Code of Practice on Local Authority Accounting in the United Kingdom 2003
CIPFA/LASAAC
Comments from the Association of Chartered Certified Accountants
January 2003
Executive Summary
The Association of Chartered Certified Accountants (ACCA) is pleased to have
this opportunity to comment on the Code of Practice on Local Authority
Accounting in the United Kingdom - a Statement of Recommended Practice 2003.
These comments have been prepared in consultation with members of ACCA's
Public Sector Technical Issues Committee, a group of experienced accountants
working in the public sector.
Local authorities should be treated in the same way as other entities. They should, therefore, not currently be required to implement in full FRS 17 on Retirement Benefits. This is in line with the Accounting Standards Board announcement postponing the full implementation of this Standard.

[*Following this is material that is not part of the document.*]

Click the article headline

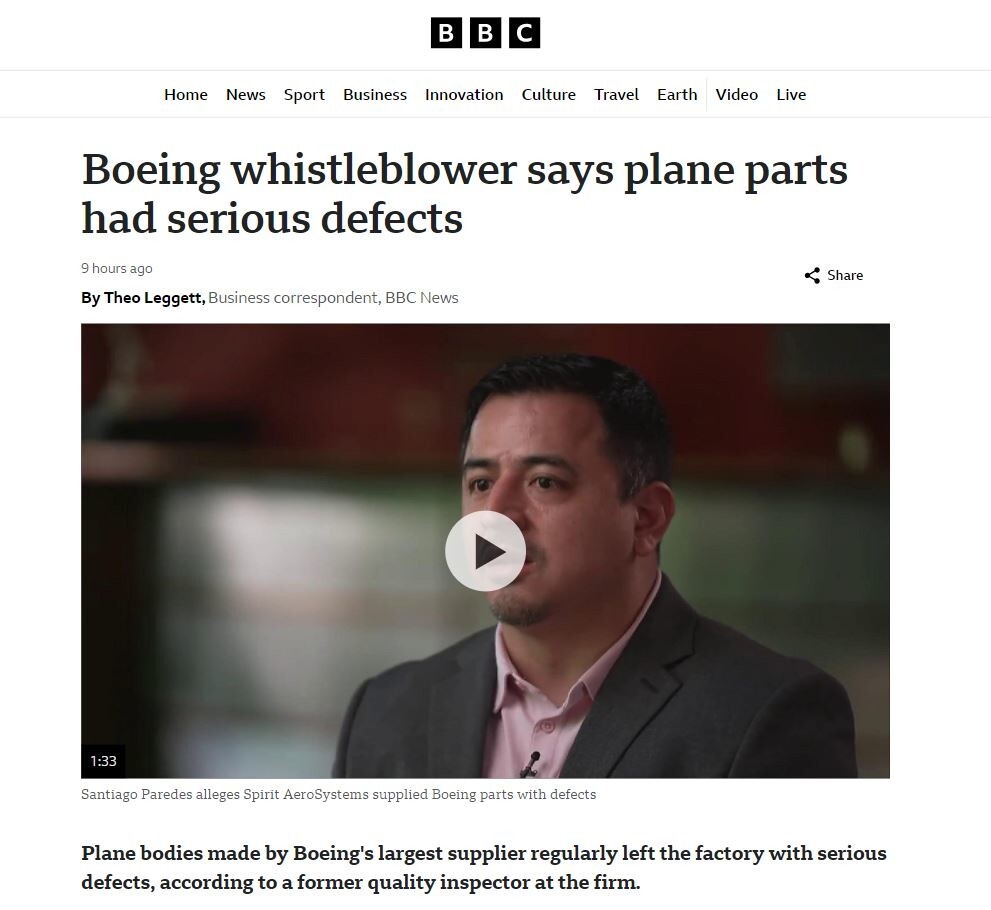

ACCA considers that the CIPFA/LASAAC Joint Committee should give more
thought to the practical effects of its proposed changes to accounting for local
government pensions schemes in the accounts of the local authorities. We are
concerned with the possible future impact which the proposals may have on:
- the future prospects of the local government pension
schemes themselves
and - relationships between the Joint Committee and HM Treasury on future standard setting for the public sector.
The wording for the disclosure of payments for non-audit services provided by the external auditors of local authorities should be extended. This should cover all services which may be provided by the appointed auditor (and any external provider of internal audit services to the authority) including those provided by the auditor's own organisation and by any associated firm.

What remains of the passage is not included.